This post was originally posted in 2012, but something odd happened on Blogger and it had to be reposted.

It is 2002 and Georgie Wetherall loves two things - knowing all about England in World War II and creeping. Creeping?  That is when you “streak across a row of back gardens, over fences, through hedges, across veg patches...without getting caught or recognized.” (pg13)  And he especially likes leaving Miss Coverley’s garden is shambles.  Georgie knows she doesn’t like him - she's always watching him.  So when he has to repair her fence post as punishment for his last creeping adventure, Georgie discoveres she watches him - it seems he reminds her of someone, but who?

All this is forgotten, however, when Georgie’s class goes on a trip to Eden Camp, a former POW camp turned into a WW 2 museum of 29 huts each dedicated to one aspect of the war.  Hut 5 is a realistic replica of a bombed street in London during the Blitz.  The sounds and smells add to the realistic atmosphere - but wait, it is perhaps a little too realistic.  In fact, Georgie suddenly finds himself transported back to wartime London.

Finding himself faced with the real deal, cold, hungry, lost and scared, Georgie wanders around until he finds a friendly searchlight crew who give him something to eat.  After living through a night of bombing in a public shelter, Georgie notices four kids emerging from a bombed out pub.  He and the kids start talking and they tell him he can stay with them as long as Ma approves.  Ma turns out to be a 14 year-old girl who watches over orphaned kids in the pub's basement.

Ma has a job in a second hand shop owned by what she believes to be is a Jewish refugee from Germany called Rags.  But when Georgie discovers a radio transmitter locked in one of the shops upstairs rooms, the kids begin to suspect that maybe Rags isn't who they think he is.  And they decide to find out exactly what he is up to with that radio transmitter.  Trouble is, Rags begins to suspect Ma of snooping in his stuff and decides to find out what she is up to.  So, Georgie, along with Ma and the other orphans, is on a wartime adventure he never dreamt possible.

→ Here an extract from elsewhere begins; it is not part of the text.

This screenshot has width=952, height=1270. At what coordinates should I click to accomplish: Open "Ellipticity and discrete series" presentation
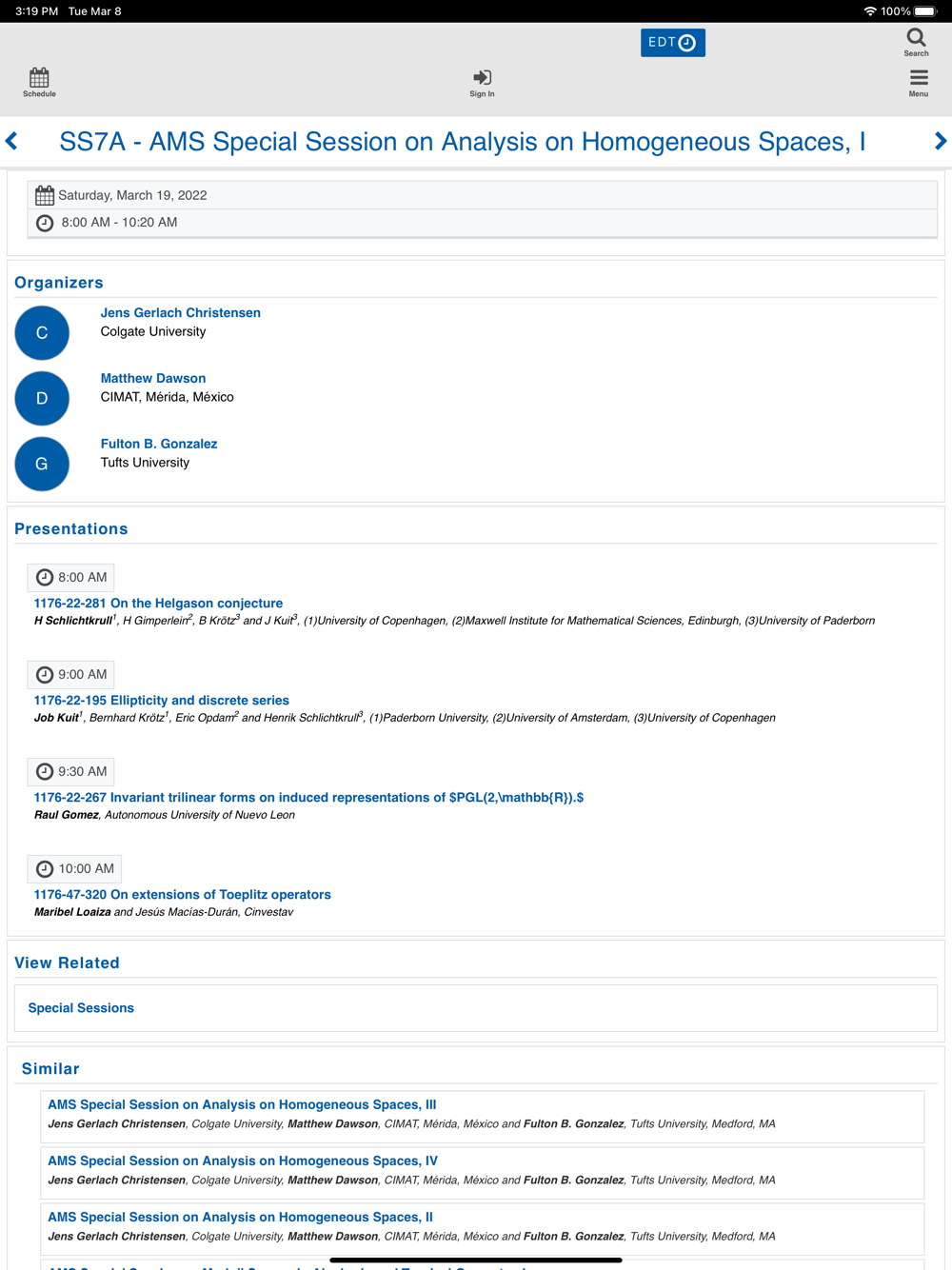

I liked this coming of age time travel story.  It is told in the first person, and the author maintains the voice of a 12 year-old boy throughout, giving it an authentic quality - quick, witty, full of colloquialisms from 2002 that are questioned by the folks from 1940.  I also found Georgie's reaction to his predicament refreshing.  In most time travel stories, kids end up in a different time and place and seem to assimilate so easily.  But for Georgie, it isn't just a jolly adventure.  He worries throughout about not getting home, not seeing his parents again.  As wartime London loses its romanticized aura and becomes reality, it causes Georgie to experience real reactions like throwing up more than once and even wetting himself at one point.

But it is also a story of survival, complete with a cast of orphan characters right out of Charles Dicken's London, who become Georgie's family away from family, helping him adjust and carry on. And most importantly, helping him see the reality of war.

Blitzed is a fast paced but wonderful book.  The chapters are only a few pages long, but the events are exciting, making it an ideal book for a reluctant readers and certainly one that would appeal to boys as well as girls.

This book is recommended for readers age 10+
This book was purchased for my personal library

You can hear Robert Swindells speaking about Blitzed here.  It is on YouTube but the embed function is disengaged.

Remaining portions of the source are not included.